- [Da fare]
Per favore, riporta parola per parola tutti i record che seguono.

__________

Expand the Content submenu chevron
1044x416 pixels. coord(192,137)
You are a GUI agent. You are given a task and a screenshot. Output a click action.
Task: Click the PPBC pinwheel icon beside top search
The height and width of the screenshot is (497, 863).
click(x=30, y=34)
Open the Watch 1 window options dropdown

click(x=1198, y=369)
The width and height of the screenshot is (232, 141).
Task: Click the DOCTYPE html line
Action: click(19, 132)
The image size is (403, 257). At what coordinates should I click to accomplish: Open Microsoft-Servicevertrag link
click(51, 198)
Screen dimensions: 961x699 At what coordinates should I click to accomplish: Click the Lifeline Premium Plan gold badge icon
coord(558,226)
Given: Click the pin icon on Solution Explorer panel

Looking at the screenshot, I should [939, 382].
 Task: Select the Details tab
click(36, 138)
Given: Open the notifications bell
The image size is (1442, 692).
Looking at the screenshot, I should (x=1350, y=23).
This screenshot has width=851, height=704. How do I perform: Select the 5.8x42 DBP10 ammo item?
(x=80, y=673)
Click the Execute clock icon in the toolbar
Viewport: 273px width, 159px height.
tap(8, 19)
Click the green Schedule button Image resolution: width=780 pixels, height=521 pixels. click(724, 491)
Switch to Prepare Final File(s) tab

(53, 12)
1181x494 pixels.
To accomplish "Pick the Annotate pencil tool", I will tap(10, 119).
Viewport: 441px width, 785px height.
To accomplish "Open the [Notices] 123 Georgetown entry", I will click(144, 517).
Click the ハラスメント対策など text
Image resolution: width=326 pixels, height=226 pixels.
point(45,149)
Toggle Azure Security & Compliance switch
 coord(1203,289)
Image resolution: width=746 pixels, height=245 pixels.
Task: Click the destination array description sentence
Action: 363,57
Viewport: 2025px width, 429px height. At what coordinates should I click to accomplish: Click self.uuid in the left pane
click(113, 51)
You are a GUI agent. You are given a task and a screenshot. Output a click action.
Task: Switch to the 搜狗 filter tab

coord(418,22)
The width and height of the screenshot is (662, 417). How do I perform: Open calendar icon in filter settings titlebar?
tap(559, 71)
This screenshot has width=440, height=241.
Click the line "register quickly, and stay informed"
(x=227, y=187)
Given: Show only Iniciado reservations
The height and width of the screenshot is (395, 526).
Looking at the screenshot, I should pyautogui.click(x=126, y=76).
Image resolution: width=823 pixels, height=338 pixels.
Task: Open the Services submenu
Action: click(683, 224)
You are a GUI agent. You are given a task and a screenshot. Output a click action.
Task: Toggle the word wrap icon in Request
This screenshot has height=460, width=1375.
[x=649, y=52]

__________

- [Risposta]
Expand the Content submenu chevron
1044x416 pixels. coord(192,137)
You are a GUI agent. You are given a task and a screenshot. Output a click action.
Task: Click the PPBC pinwheel icon beside top search
The height and width of the screenshot is (497, 863).
click(x=30, y=34)
Open the Watch 1 window options dropdown

click(x=1198, y=369)
The width and height of the screenshot is (232, 141).
Task: Click the DOCTYPE html line
Action: click(19, 132)
The image size is (403, 257). At what coordinates should I click to accomplish: Open Microsoft-Servicevertrag link
click(51, 198)
Screen dimensions: 961x699 At what coordinates should I click to accomplish: Click the Lifeline Premium Plan gold badge icon
coord(558,226)
Given: Click the pin icon on Solution Explorer panel

Looking at the screenshot, I should [939, 382].
 Task: Select the Details tab
click(36, 138)
Given: Open the notifications bell
The image size is (1442, 692).
Looking at the screenshot, I should (x=1350, y=23).
This screenshot has width=851, height=704. How do I perform: Select the 5.8x42 DBP10 ammo item?
(x=80, y=673)
Click the Execute clock icon in the toolbar
Viewport: 273px width, 159px height.
tap(8, 19)
Click the green Schedule button Image resolution: width=780 pixels, height=521 pixels. click(724, 491)
Switch to Prepare Final File(s) tab

(53, 12)
1181x494 pixels.
To accomplish "Pick the Annotate pencil tool", I will tap(10, 119).
Viewport: 441px width, 785px height.
To accomplish "Open the [Notices] 123 Georgetown entry", I will click(144, 517).
Click the ハラスメント対策など text
Image resolution: width=326 pixels, height=226 pixels.
point(45,149)
Toggle Azure Security & Compliance switch
 coord(1203,289)
Image resolution: width=746 pixels, height=245 pixels.
Task: Click the destination array description sentence
Action: 363,57
Viewport: 2025px width, 429px height. At what coordinates should I click to accomplish: Click self.uuid in the left pane
click(113, 51)
You are a GUI agent. You are given a task and a screenshot. Output a click action.
Task: Switch to the 搜狗 filter tab

coord(418,22)
The width and height of the screenshot is (662, 417). How do I perform: Open calendar icon in filter settings titlebar?
tap(559, 71)
This screenshot has width=440, height=241.
Click the line "register quickly, and stay informed"
(x=227, y=187)
Given: Show only Iniciado reservations
The height and width of the screenshot is (395, 526).
Looking at the screenshot, I should pyautogui.click(x=126, y=76).
Image resolution: width=823 pixels, height=338 pixels.
Task: Open the Services submenu
Action: click(683, 224)
You are a GUI agent. You are given a task and a screenshot. Output a click action.
Task: Toggle the word wrap icon in Request
This screenshot has height=460, width=1375.
[x=649, y=52]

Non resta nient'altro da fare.